La República de Weimar no cayó con un solo golpe. Se fue apagando a ritmo de decretos, con la urgencia del incendio y la comodidad de una mayoría provisional. El 30 de enero de 1933 nombraron canciller a Adolf Hitler. El 27 de febrero ardió el Reichstag. El 23 de marzo aprobaron la ley que le permitió gobernar sin control parlamentario. En ese breve lapso, Alemania dejó de ser una democracia para convertirse en dictadura de derecha. El Estado de Derecho, que parecía firme, se deshizo como papel bajo la lluvia.

Hannah Arendt advirtió que el mal prospera cuando renunciamos a pensar y conectar con la realidad del pueblo. Esa renuncia convirtió a la burocracia en engranaje de la gran maquinaria destructora y al ciudadano en un mero espectador y súbdito. Thomas Hobbes explicó que el miedo empuja a ceder libertades para obtener seguridad. En 1933, el cansancio social y la ansiedad por el orden abrieron las puertas a un poder que prometía estabilidad y respondió con dominación abominable. Jean-Jacques Rousseau, habló de la voluntad general como pacto de libertad, aunque sin conciencia crítica el pueblo puede bendecir su propia servidumbre.

El patrón histórico se repite con ropajes y rostros distintos. Italia transitó del parlamentarismo a la jefatura de Mussolini, con leyes a medida y violencia tolerada. España perdió su Segunda República tras una guerra que inauguró décadas de silencio. La Rusia de 1917 vio nacer una dictadura que disolvió la Asamblea elegida y convirtió la promesa de emancipación en un partido único. Chile dejó de ser una democracia en un solo día de septiembre. Argentina conoció el terror de la desaparición forzada. Camboya padeció el delirio ideológico que arrasó con una parte de su pueblo. Derecha o izquierda, uniforme o discurso revolucionario, el método siempre se parece, se capta el miedo popular, se controla a la prensa, se hostiga y persigue a quienes se oponen, se cambia la Constitución y la ley para que se configure la receta con nombre y apellido de quién ejercerá el control y el abuso.

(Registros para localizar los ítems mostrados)
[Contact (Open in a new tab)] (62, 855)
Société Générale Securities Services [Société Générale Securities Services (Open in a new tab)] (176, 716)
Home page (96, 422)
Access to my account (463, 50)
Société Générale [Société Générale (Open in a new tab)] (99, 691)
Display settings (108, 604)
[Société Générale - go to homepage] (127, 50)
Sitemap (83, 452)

TAREAS REQUERIDAS:
A: Enumera los países que el extracto sobre la caída de Weimar cita en el párrafo que comienza con "El patrón histórico se repite".
B: Responde con base en el extracto sobre la caída de Weimar:
(i) ¿En qué fecha ardió el Reichstag?
(ii) ¿Qué explicó Thomas Hobbes sobre el miedo?
(iii) ¿Qué disolvió la dictadura nacida en la Rusia de 1917?
C: Reproduce del extracto sobre la caída de Weimar todo lo que va desde "El patrón histórico" hasta "y el abuso.".

RESULTADOS ESPERADOS:
A:
Italia
España
Rusia
Chile
Argentina
Camboya

B:
(i) El 27 de febrero.
(ii) Que el miedo empuja a ceder libertades para obtener seguridad.
(iii) La Asamblea elegida.

C:
El patrón histórico se repite con ropajes y rostros distintos. Italia transitó del parlamentarismo a la jefatura de Mussolini, con leyes a medida y violencia tolerada. España perdió su Segunda República tras una guerra que inauguró décadas de silencio. La Rusia de 1917 vio nacer una dictadura que disolvió la Asamblea elegida y convirtió la promesa de emancipación en un partido único. Chile dejó de ser una democracia en un solo día de septiembre. Argentina conoció el terror de la desaparición forzada. Camboya padeció el delirio ideológico que arrasó con una parte de su pueblo. Derecha o izquierda, uniforme o discurso revolucionario, el método siempre se parece, se capta el miedo popular, se controla a la prensa, se hostiga y persigue a quienes se oponen, se cambia la Constitución y la ley para que se configure la receta con nombre y apellido de quién ejercerá el control y el abuso.